In his later and much larger paintings, Lucian Freud makes no preparatory drawings but works directly onto the canvas, first with charcoal and then paint, adding an additional section to the canvas if he feels the composition needs enlarging: ‘I’d rather it ran off the edge of the canvas than have to cramp the forms.’ Usually the perspective is from above, with the floor tilted upwards towards the picture plane giving an uneasy tension, while the figures are placed so that the viewer questions rather than accepts the figures’ relationships to one another.
As the great British artist Lucian Freud says, it is the unattainable that drives him on: ‘A moment of complete happiness never occurs in the creation of a work of art. The promise of it is felt in the act of creation but disappears towards the completion of the work.

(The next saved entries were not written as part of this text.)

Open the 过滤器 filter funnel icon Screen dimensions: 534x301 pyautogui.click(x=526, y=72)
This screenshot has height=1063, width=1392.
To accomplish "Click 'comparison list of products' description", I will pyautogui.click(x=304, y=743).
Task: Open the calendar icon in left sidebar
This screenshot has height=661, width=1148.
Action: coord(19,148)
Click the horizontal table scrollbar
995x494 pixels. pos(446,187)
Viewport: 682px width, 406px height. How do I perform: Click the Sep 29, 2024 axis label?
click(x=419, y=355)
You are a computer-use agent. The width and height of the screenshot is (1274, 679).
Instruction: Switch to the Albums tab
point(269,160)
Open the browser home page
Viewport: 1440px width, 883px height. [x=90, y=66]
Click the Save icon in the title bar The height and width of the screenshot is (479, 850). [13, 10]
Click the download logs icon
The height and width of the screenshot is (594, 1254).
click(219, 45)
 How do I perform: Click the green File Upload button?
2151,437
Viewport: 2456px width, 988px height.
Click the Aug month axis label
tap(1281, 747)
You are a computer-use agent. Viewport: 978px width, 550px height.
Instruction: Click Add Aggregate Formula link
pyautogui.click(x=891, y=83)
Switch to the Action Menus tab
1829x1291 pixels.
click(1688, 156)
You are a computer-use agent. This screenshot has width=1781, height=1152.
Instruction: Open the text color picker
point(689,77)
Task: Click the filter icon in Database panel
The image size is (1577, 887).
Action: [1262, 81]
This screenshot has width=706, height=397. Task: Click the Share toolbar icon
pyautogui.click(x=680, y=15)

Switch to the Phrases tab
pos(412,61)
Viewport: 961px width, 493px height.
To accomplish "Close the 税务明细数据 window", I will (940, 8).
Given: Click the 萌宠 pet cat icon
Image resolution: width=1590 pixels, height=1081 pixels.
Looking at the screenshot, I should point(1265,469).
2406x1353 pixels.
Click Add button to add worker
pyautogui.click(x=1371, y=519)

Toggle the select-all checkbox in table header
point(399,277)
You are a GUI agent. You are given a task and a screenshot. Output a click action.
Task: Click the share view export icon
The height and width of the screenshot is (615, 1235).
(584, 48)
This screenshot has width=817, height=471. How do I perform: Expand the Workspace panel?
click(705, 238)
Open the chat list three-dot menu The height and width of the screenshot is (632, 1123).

For it is then that the painter realises that it is only a picture he is painting. Until then he had almost dared to hope that the picture might spring to life. Were it not for this, the perfect painting might be painted, on the completion of which the painter could retire. It is this great insufficiency that drives him on. Thus the process of creation becomes necessary to the painter perhaps more than it is in the picture. The process, in fact, is habit-forming.’